If a writer can't find a story on Craigslist, he should seek gainful employment.
I stopped at a photo of a little black, curly-haired dog. The posting said much about the dog, but even more about the man who put it there.
Meet Leon Martinez. This is what he wrote under the photo:
"This little black dog has been homeless, probably most of its life, in a neighborhood in Tijuana. It was a dog I would see sleeping under cars and eating scraps from the nearby taco and hot dog stands. Workers nearby had named her Remy.
"I saw Remy getting shooed away by the 7-Eleven employees. They did not want her sleeping in the doorway. She walked around and decided to lie down in a puddle as heavy rain fell.

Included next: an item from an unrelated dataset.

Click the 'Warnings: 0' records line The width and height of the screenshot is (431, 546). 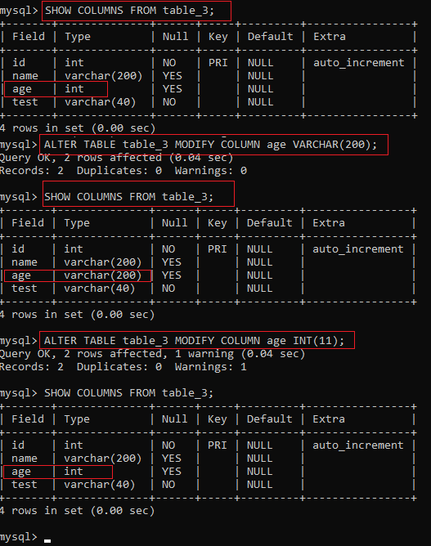click(123, 171)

At home, I could not sleep just thinking of Remy sleeping in a puddle of water, so at 2 a.m. I got up to look for Remy.
"I found Remy motionless in a gutter with flowing water. She was cold and shivering and could not move. I took her home and bathed her in warm water, dried her and placed her in a doggie bed in my room.
"I have had her for about two months. She seems happy and energetic. She loves to play. She especially loves to be petted.
"If you are not happy with Remy, I will take her back with no questions asked."
(Remy was adopted by a Camp Pendleton family.)
Leon sits on a patio in National City, not far from his work as an engineering tech at a naval base. He is 53, a friendly, well-educated, ordinary guy who could be your cable repairman. He is a widower and childless, so his urge to be a positive force has found a cause in helping creatures with sad eyes and tucked-under tails.
He was born in Glendale and owns a home in Lemon Grove. He lives in Tijuana and commutes cross-border on a SENTRI pass. That is to please his Mexican girlfriend, who doesn't want to live here. Waiting in line for love.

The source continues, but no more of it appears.